In terms of first antiretroviral prescriptions, patients born in Africa were 1.6 times more likely to receive protease inhibitor-based combinations (58% vs 47%, p<0.001) and around half as likely to receive integrase inhibitor-based regimens (13% vs 24%, p<0.001), compared to those born in France. Integrase inhibitors were more commonly prescribed in the last period of the study (2013-2018), as they were more widely available, and in case of a high viral load.

Adjustment of these results for confounders (relevant clinical and demographic differences between groups) confirmed that patients’ geographic origin had a significant impact on what class of antiretrovirals was prescribed to treatment-naive patients.

Turning to the 968 virally suppressed patients – 431 born in sub-Saharan Africa and 537 in France – the investigators found that by 2018 the first group had used antiretroviral therapy for longer (11 vs 9 years, p<0.001), had lower CD4 cell counts (588 vs 714, p<0.001) and were less likely to be treated by a full-time physician (52% vs 63%, p<0.001), in comparison with the second group. However, the median duration of viral suppression – 76 months – was similar in both groups, making the following results astonishing.

Compared to persons born in France, those born in Africa received in 2018:

• more nucleoside reverse transcriptase inhibitors (92% vs 88%, p=0.043),
• more protease inhibitor-based regimens (21% vs 10%, p<0.001),
• fewer integrase inhibitor-based regimens (37% vs 48%, p=0.017) and,
• less drug-reduced antiretroviral therapy such as two-drug combinations or four days-a-week-regimens (22% vs 40%, p<0.001).

Again, after adjustment for confounders, the geographic origin had an independent impact on the type of antiretroviral strategy prescribed.

The investigators note several reasons that could explain doctors’ choice of protease-based regimens for migrants born in Africa starting antiretroviral therapy. Protease inhibitors have a lower risk of emerging HIV resistance in case of poor adherence to treatments than non-nucleoside reverse transcriptase inhibitors and first-generation integrase inhibitors, despite their side-effect profile also being known to make adherence challenging. Another reason is pregnancy and the desire to have children which may be more common in the group of patients born in Africa, with its high proportion of women: a combination of nucleoside reverse transcriptase inhibitors and a protease inhibitor was the standard treatment for pregnant women in the earlier years of the study.  

With regards to virally suppressed patients not receiving drug-reduced antiretroviral therapy, one explanation may be the fear that those born in Africa are more likely to carry archived resistance mutations following past treatment failures (and the implicit perception that they might not fully adhere to their therapy).

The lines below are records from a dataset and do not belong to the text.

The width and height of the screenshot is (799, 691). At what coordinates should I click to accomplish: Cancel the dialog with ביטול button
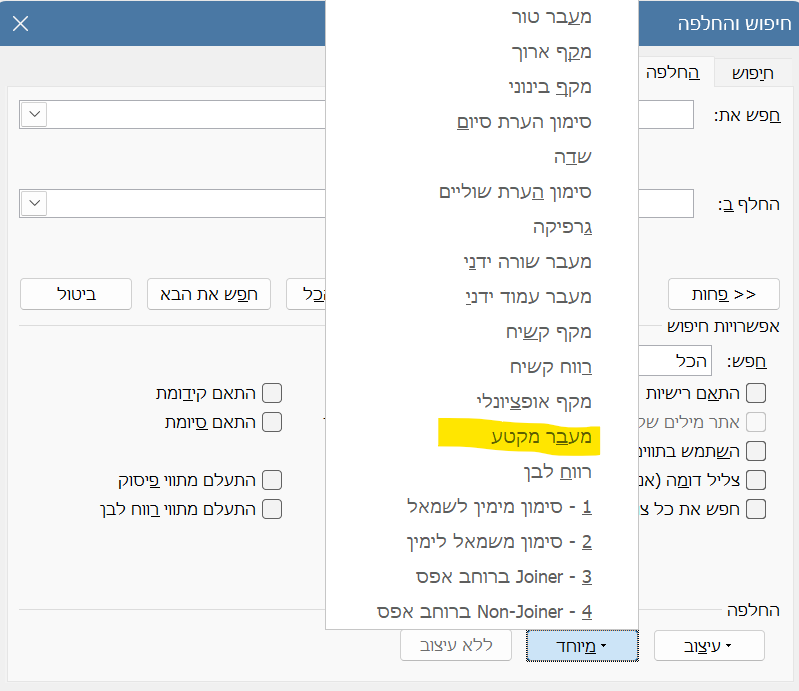click(x=76, y=294)
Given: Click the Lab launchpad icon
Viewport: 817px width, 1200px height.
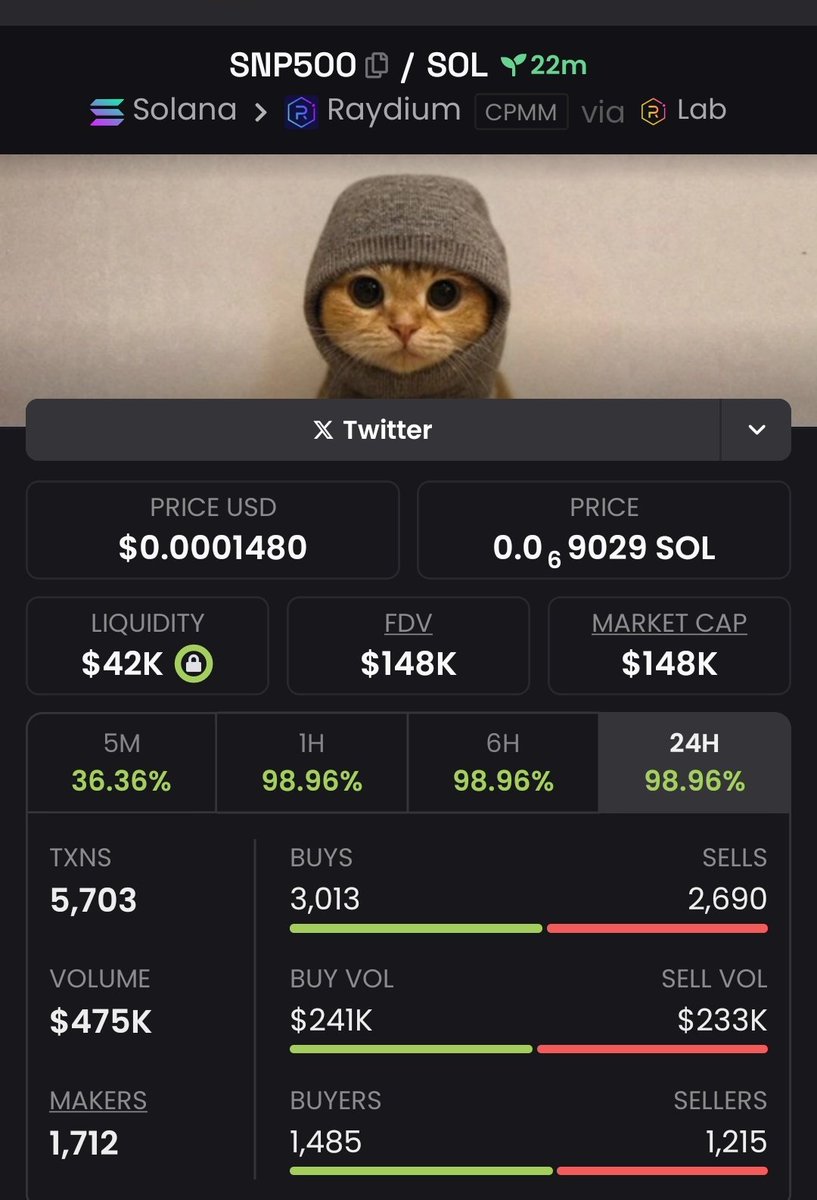Looking at the screenshot, I should 654,111.
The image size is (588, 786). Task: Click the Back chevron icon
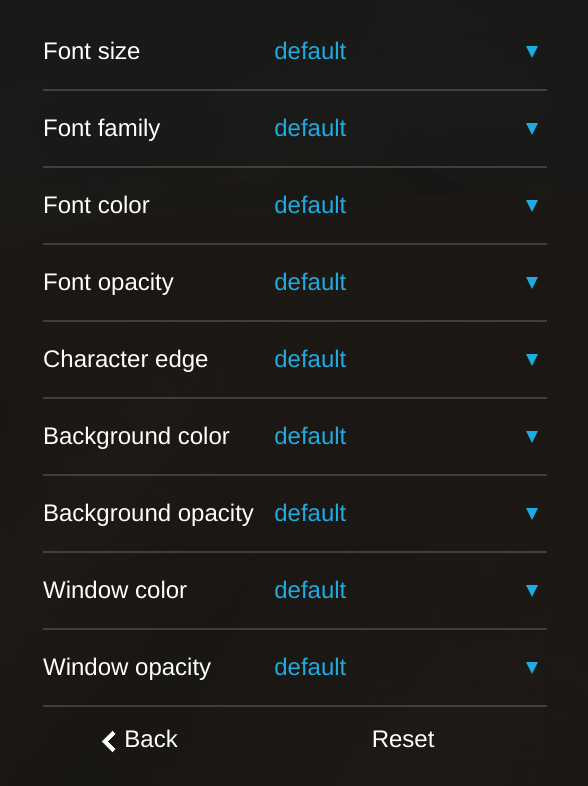pos(109,741)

“We believe, however, that patients born in sub-Saharan Africa do not receive the most innovative strategies as much as patients born in France, despite similar virological situations, and that they all pay the price for therapeutic difficulties observed in only a small proportion of patients,” say the investigators.

They also point to previous studies from other countries highlighting inequalities in access to treatment based on race, implicit biases and false beliefs about racial differences.  

It is urgent and essential to investigate these disturbing results further – and in more than one HIV clinical centre – in order to correct these biases and improve clinical practice.